Top of Dataset records

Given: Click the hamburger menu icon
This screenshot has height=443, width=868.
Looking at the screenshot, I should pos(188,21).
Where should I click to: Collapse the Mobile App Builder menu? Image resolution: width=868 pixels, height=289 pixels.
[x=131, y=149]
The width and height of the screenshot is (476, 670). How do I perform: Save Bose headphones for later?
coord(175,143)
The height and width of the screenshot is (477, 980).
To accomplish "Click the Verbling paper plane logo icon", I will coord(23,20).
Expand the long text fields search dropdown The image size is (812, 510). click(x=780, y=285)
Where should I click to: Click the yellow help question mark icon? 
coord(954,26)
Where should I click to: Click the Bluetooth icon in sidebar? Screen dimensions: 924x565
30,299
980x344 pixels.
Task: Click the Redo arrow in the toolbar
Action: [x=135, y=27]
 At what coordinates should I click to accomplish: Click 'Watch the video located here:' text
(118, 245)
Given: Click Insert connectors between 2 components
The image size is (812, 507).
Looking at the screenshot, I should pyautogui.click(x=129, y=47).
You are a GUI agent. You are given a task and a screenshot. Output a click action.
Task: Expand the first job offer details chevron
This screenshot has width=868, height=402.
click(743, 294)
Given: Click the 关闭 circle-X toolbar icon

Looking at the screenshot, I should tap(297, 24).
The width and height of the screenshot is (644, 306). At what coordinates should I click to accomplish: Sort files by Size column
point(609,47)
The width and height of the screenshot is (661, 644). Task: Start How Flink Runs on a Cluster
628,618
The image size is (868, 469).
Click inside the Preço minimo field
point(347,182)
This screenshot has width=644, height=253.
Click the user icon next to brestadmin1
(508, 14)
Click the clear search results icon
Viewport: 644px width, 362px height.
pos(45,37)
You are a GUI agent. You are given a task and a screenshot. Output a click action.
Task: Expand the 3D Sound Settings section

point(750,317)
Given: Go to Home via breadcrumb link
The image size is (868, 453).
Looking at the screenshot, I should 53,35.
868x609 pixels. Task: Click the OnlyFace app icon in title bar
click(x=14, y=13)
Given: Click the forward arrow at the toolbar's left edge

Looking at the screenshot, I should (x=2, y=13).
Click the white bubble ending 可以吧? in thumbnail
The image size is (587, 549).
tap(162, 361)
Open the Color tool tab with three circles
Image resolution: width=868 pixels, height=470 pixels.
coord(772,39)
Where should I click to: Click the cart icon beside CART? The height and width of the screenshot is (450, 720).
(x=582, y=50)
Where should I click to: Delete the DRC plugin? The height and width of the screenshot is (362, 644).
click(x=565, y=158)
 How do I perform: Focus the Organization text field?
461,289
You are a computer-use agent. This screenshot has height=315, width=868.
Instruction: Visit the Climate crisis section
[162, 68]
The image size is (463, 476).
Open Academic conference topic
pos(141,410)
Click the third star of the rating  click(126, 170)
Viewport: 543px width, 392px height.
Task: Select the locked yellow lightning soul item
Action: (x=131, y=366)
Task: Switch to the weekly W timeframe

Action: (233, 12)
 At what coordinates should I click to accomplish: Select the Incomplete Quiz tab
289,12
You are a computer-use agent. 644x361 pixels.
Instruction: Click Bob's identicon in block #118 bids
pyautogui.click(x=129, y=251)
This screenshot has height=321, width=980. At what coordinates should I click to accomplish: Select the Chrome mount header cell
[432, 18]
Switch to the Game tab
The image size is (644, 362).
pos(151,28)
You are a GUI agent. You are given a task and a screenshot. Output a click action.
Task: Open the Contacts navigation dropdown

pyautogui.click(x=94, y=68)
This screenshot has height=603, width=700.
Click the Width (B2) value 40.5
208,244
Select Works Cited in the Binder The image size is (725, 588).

Bottom of Dataset records

> _Requirement_:
Line count for "computer": count the lines in the records above that hold this word, and give only the number.

> _Result below_:
2